Adversarial ML: Evading Security Controls

Security vendors have spent the last decade embedding machine learning into every layer of the defensive stack. EDR engines classify process behaviour in real time. Email gateways run neural networks against message content and metadata. WAFs apply learned models to HTTP traffic. UEBA platforms build probabilistic baselines around every user and workstation on the network. The implicit assumption is that ML makes these controls harder to evade than their signature-based predecessors. Our red team engagements consistently demonstrate that this assumption is wrong — and that adversarial ML techniques give attackers a systematic, reproducible path through controls that defenders believe are robust.

How Machine Learning Has Reshaped Defensive Security

Understanding where ML fits in the defensive stack is essential before examining how to defeat it. The technology is deployed across four primary control categories, each with distinct model architectures and attack surfaces.

EDR ML engines operate at the endpoint and classify executable behaviour using a combination of static analysis (PE header features, import table entropy, section characteristics) and dynamic analysis (process creation chains, memory allocation patterns, API call sequences). Products from CrowdStrike, SentinelOne, Microsoft Defender for Endpoint, and Carbon Black all use proprietary gradient-boosted or neural network models trained on billions of samples. These models score executables and running processes against a maliciousness probability threshold, triggering alerts or kills when the score crosses a vendor-defined value.

Email security classifiers combine natural language processing on message content with graph-based analysis of sender reputation, domain age, DKIM/DMARC posture, and behavioural patterns such as first-contact frequency and reply-chain anomalies. Microsoft Defender for Office 365 and Proofpoint both publish research indicating their models analyse hundreds of features per message. The attack surface spans every feature the model consumes.

WAF ML rules augment or replace traditional OWASP-based signatures with models trained to detect anomalous request patterns. AWS WAF, Cloudflare, and Imperva all incorporate ML scoring layers that assign risk scores to HTTP requests based on payload structure, request frequency, header anomalies, and deviation from learned application-specific baselines.

UEBA anomaly detection builds statistical models of legitimate user and entity behaviour over time — typically 30 to 90 day training windows — and generates alerts when observed behaviour deviates from the learned baseline beyond a configurable threshold. Splunk UBA, Microsoft Sentinel, and Varonis all fall into this category. The attack surface here is not the model's classification of a single artefact but its accumulated statistical picture of normality.

Adversarial Example Generation Against Malware Classifiers

The academic adversarial ML literature focuses primarily on image classifiers, but the underlying principle — that small, carefully crafted perturbations to input features can cause a model to misclassify — applies directly to malware classifiers. The challenge in the binary domain is that perturbations must preserve functionality. You cannot arbitrarily modify bytes in an executable without breaking it. This constraint narrows the feature space, but does not eliminate the attack.

Feature Space Mapping

We begin every engagement targeting an ML-based EDR by building a model of which features the target classifier weights most heavily.
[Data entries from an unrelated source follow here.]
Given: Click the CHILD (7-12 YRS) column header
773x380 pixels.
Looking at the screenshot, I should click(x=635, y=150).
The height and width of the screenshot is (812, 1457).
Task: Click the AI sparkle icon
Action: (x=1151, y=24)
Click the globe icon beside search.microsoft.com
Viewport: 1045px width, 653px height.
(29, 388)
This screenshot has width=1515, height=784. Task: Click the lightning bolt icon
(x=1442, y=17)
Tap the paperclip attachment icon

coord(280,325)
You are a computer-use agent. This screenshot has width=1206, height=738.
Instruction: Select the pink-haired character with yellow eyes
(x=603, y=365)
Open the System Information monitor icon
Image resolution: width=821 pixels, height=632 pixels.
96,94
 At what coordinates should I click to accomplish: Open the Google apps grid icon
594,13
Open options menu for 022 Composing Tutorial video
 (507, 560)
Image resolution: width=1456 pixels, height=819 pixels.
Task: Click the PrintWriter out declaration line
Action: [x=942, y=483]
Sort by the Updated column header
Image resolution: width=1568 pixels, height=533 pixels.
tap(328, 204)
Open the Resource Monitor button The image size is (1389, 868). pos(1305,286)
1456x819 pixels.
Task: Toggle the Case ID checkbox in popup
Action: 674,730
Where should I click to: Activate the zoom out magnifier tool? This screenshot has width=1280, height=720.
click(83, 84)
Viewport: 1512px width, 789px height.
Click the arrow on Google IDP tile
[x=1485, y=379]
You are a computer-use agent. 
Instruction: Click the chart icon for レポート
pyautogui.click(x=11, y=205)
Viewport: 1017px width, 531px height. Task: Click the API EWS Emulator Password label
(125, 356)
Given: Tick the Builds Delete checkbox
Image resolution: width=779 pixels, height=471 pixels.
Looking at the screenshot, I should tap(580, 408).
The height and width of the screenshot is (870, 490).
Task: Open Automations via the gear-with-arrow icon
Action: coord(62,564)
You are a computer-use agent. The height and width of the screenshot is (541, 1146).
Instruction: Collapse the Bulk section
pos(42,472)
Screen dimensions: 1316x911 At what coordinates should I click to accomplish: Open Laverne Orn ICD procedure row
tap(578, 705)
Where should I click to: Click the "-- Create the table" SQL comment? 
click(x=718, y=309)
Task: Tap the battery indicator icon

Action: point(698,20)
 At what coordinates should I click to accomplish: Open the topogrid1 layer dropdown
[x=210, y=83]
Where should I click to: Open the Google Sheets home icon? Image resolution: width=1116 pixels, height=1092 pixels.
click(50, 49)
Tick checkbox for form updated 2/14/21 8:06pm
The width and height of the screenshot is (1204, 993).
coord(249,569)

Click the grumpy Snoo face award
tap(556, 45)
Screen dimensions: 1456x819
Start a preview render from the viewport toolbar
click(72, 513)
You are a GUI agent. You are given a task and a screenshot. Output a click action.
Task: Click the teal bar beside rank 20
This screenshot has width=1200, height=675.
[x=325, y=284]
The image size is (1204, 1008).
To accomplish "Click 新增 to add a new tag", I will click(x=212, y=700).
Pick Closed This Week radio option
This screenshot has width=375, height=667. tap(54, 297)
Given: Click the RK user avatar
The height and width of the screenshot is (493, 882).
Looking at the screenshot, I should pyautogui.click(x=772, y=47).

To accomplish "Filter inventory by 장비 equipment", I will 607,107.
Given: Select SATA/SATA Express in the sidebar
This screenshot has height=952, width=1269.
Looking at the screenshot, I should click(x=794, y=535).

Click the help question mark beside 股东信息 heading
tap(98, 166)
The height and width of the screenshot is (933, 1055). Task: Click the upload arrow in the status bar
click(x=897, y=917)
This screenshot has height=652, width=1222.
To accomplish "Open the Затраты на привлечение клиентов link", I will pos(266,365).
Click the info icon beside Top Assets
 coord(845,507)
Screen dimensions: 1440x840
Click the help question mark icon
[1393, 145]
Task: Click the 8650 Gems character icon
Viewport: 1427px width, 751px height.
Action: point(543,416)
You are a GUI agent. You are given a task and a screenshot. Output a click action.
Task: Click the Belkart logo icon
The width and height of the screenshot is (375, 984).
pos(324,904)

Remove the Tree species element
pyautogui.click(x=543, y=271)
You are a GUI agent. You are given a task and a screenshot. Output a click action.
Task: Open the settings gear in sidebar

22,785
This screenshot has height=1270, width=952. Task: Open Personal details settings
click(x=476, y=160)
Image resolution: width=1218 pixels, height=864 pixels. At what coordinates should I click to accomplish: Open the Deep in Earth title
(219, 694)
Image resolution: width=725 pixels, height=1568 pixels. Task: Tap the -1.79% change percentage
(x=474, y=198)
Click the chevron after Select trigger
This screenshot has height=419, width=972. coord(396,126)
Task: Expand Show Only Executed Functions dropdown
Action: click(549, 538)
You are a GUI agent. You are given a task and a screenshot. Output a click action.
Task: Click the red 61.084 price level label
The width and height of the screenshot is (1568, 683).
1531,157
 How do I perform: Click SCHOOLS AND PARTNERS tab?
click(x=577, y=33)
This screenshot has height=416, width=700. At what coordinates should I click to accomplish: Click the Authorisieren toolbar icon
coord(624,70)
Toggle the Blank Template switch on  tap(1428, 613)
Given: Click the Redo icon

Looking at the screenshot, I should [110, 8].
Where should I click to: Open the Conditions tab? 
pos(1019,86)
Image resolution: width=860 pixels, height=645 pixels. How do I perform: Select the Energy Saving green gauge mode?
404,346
In black-box scenarios where we have no access to the vendor model, we use a shadow model trained on the same class of samples. We submit variants of a known-malicious sample with systematically modified features and observe whether the EDR triggers. This empirical approach lets us map the approximate decision boundary without white-box access.

Common high-weight static features across major EDR vendors include PE section entropy (particularly for packed payloads), the ratio of imported DLLs to total imports, the presence of specific import combinations associated with process injection (VirtualAllocEx, WriteProcessMemory, CreateRemoteThread), debug directory characteristics, and version info resource population. Executables missing version info, with high entropy .text sections and minimal imports, score disproportionately high across most models.

Feature Manipulation Techniques

The most reliable static evasion technique we use operationally is benign feature injection. Rather than modifying malicious functionality, we add features associated with legitimate software. Populating the PE version info resource with credible values, adding a rich import table that mirrors a common benign application category, padding the overlay with data that reduces overall entropy, and embedding a valid code signature from a leaked certificate all reduce model confidence scores significantly.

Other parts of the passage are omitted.